EXERCISE: Starting with the first line and ending with the line that holds "CALENDARIO (230, 9)", repeat the material exactly.
———
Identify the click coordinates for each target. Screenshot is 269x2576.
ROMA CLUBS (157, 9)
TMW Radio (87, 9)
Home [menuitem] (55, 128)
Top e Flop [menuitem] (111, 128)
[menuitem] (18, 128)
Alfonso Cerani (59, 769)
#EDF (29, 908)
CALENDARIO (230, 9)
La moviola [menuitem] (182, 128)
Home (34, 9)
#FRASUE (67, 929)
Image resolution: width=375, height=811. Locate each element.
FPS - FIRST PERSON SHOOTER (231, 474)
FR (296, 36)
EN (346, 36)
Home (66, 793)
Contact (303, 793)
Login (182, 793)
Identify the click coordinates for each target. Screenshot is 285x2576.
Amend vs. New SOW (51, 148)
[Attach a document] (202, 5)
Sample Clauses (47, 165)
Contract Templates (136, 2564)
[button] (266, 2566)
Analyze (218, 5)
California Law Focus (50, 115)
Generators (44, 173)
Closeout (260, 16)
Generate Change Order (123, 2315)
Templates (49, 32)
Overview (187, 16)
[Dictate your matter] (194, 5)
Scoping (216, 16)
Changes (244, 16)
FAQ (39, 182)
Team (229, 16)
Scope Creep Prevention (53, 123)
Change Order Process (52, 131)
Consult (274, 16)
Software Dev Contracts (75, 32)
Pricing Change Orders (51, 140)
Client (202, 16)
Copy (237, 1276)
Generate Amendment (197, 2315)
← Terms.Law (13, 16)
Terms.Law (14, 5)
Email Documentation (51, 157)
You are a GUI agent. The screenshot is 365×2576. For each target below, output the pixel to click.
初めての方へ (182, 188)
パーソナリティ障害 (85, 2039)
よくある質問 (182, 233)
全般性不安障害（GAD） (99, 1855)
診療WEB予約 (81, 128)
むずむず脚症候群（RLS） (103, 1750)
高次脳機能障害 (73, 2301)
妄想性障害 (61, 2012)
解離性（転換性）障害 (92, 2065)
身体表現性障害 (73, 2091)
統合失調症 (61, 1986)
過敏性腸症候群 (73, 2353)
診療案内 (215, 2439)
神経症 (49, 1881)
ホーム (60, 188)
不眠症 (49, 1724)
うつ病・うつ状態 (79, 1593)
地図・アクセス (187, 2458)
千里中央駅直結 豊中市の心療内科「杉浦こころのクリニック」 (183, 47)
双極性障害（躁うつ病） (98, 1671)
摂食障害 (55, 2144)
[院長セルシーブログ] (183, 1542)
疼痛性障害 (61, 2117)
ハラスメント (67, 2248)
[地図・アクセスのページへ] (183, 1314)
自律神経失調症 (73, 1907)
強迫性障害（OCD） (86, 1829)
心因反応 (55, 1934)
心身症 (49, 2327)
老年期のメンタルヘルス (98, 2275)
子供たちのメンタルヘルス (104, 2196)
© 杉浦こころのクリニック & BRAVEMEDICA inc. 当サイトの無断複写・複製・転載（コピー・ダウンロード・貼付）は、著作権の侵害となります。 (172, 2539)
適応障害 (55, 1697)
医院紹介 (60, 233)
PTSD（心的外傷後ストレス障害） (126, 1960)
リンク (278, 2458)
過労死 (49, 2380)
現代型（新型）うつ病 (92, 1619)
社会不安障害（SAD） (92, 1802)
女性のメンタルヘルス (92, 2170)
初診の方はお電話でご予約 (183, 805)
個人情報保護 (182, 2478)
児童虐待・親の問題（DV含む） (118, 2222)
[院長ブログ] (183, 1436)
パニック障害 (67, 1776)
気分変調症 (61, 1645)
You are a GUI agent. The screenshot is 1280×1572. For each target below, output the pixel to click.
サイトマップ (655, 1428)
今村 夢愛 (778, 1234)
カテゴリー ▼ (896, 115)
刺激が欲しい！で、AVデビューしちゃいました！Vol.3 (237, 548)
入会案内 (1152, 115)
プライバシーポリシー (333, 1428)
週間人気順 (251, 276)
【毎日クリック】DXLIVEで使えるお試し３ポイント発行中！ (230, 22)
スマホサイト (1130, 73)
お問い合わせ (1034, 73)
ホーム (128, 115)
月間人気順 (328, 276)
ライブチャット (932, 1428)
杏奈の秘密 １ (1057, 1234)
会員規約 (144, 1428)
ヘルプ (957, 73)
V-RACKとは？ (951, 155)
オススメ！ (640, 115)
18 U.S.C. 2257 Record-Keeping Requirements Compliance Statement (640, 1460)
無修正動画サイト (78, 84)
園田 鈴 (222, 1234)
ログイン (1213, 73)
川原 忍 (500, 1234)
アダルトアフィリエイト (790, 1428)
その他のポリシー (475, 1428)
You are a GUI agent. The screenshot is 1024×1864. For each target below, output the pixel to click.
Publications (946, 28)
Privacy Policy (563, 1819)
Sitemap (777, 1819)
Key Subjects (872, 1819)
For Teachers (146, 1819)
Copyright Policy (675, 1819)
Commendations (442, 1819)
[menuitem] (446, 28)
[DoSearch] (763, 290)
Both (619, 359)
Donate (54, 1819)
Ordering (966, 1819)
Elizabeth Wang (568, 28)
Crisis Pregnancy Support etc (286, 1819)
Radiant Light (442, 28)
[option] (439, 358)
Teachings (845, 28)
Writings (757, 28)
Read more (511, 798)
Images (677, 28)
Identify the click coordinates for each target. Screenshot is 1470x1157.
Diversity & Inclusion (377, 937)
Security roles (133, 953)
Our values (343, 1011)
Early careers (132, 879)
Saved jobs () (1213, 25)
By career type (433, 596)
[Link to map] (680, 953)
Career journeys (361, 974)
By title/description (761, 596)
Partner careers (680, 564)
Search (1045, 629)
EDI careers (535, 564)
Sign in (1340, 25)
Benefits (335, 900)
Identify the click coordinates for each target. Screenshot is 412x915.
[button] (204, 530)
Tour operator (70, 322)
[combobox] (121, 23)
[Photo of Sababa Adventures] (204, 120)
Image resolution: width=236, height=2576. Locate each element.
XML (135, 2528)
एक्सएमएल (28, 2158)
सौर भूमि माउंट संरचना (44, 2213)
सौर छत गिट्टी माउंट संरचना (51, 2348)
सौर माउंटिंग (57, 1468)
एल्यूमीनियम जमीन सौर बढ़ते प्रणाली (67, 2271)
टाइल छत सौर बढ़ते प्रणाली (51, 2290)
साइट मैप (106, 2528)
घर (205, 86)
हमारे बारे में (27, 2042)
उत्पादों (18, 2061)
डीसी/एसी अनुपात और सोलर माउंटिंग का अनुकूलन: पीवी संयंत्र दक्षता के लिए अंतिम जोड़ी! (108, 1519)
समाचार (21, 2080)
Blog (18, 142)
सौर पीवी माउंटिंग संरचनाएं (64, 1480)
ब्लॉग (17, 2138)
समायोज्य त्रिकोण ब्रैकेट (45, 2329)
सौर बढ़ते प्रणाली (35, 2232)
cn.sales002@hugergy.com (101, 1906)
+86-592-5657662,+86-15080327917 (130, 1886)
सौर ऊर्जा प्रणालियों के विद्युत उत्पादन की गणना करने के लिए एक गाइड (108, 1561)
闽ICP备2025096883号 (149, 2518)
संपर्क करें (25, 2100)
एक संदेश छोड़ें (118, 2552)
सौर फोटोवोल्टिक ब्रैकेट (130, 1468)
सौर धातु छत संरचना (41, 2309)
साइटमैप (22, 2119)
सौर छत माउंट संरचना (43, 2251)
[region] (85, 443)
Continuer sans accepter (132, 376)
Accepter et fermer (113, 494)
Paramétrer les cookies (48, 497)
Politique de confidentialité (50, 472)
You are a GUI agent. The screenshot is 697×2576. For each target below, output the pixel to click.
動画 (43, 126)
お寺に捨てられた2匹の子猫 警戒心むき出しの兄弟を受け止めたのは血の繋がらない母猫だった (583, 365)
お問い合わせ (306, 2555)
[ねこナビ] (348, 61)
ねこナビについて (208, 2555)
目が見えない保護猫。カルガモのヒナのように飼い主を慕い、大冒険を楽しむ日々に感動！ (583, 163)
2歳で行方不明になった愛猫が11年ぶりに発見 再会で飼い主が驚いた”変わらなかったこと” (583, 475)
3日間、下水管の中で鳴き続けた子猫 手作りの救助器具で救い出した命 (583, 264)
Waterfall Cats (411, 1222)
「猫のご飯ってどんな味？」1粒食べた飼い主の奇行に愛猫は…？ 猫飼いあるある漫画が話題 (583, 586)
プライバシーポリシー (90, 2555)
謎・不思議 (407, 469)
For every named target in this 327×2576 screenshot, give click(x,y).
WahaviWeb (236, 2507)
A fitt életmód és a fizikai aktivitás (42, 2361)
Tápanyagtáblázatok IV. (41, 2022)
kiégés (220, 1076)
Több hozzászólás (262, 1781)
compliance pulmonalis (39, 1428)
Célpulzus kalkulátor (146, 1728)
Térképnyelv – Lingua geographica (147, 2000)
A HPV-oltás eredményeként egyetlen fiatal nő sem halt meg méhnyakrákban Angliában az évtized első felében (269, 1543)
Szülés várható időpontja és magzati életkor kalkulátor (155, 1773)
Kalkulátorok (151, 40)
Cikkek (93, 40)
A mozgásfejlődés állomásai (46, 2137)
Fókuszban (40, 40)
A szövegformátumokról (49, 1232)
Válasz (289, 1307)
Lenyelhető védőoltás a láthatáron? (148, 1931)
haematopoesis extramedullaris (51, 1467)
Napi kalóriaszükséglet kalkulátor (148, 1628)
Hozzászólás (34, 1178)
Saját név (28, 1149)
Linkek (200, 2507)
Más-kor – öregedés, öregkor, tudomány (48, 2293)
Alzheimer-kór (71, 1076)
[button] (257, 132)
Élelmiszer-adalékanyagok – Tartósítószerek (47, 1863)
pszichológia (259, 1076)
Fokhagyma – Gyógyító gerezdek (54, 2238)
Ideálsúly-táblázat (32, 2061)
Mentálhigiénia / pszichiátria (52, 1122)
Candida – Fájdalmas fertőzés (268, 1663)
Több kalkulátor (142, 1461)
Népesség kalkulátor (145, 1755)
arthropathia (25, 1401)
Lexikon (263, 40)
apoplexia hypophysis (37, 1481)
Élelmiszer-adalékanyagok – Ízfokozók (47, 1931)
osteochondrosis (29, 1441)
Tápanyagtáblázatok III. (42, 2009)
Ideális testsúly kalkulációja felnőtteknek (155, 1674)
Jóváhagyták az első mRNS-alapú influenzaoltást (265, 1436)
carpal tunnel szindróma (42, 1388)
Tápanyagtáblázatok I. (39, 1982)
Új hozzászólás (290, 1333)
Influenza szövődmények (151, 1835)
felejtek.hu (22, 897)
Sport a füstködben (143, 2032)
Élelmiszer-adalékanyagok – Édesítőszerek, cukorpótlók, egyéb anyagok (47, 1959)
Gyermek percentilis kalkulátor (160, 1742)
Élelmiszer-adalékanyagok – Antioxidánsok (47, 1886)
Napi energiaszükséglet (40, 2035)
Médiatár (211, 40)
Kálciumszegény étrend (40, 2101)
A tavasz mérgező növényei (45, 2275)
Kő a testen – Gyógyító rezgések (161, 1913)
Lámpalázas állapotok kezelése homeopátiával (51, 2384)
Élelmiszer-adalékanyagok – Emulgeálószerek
———
ANSWER TO THIS EXERCISE:
Identify the click coordinates for each target. Screenshot is 269x2576.
ROMA CLUBS (157, 9)
TMW Radio (87, 9)
Home [menuitem] (55, 128)
Top e Flop [menuitem] (111, 128)
[menuitem] (18, 128)
Alfonso Cerani (59, 769)
#EDF (29, 908)
CALENDARIO (230, 9)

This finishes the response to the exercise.